Print the entries below exactly as they appear, from the first line up to and including the line with "Task: Toggle compiler.process.use.memory.temp.cache". Do not print any pictures.

DATA TO EXAMINE below:

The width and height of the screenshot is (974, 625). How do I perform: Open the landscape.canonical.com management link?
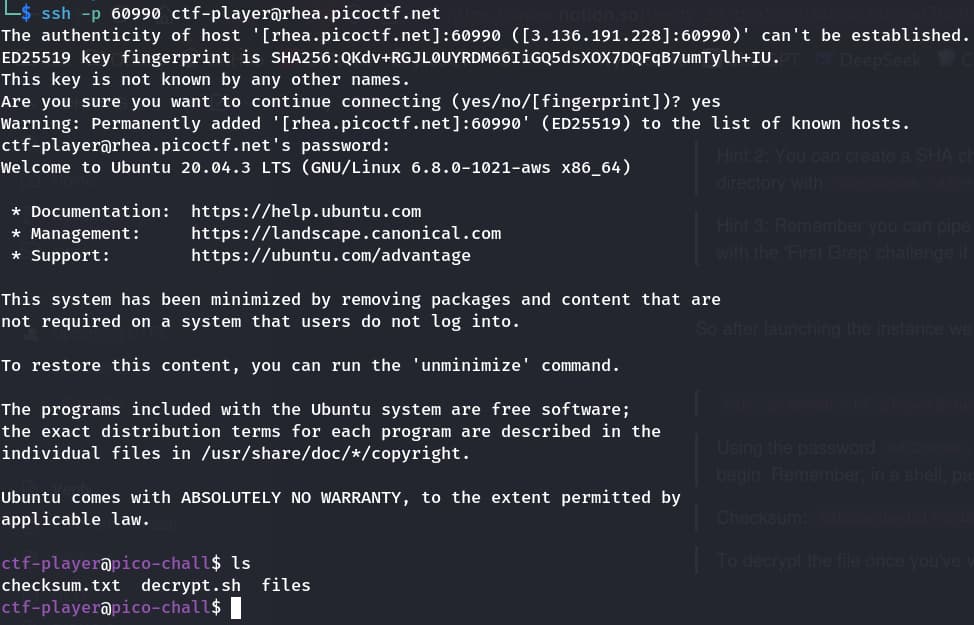pyautogui.click(x=346, y=233)
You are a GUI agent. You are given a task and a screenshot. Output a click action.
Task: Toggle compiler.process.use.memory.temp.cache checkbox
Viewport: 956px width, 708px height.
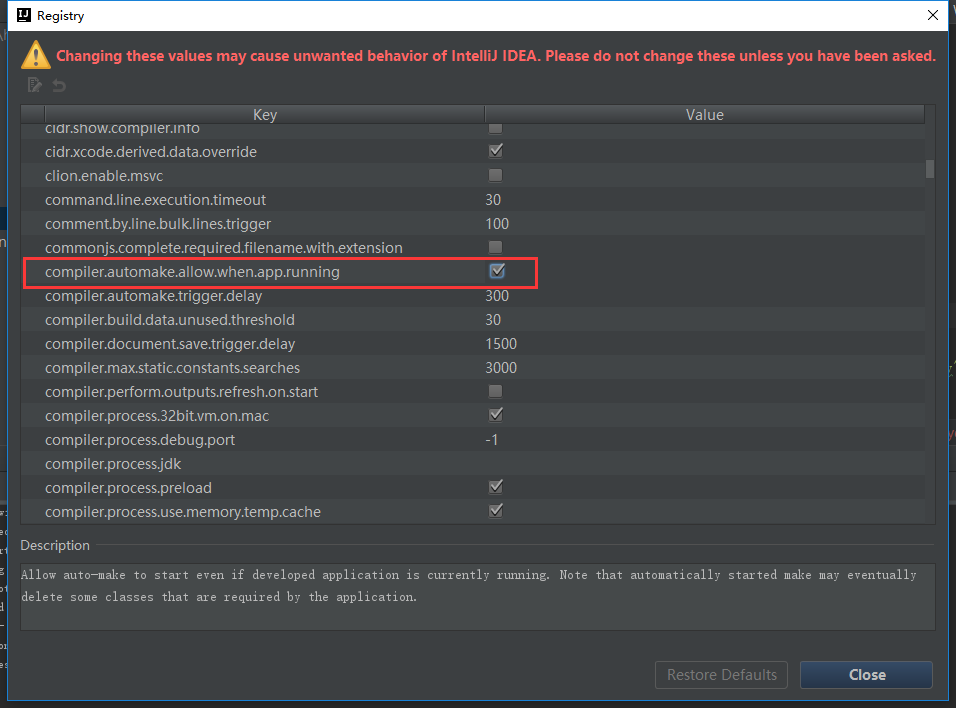(495, 511)
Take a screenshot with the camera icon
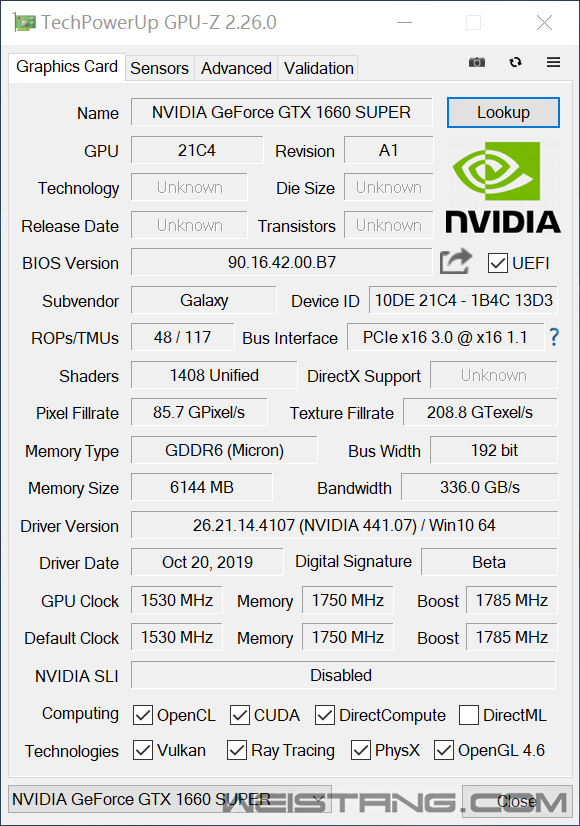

End of DATA TO EXAMINE.

▸ WRITTEN SOLUTION
The width and height of the screenshot is (974, 625). How do I perform: Open the landscape.canonical.com management link?
pyautogui.click(x=346, y=233)
You are a GUI agent. You are given a task and a screenshot. Output a click action.
Task: Toggle compiler.process.use.memory.temp.cache checkbox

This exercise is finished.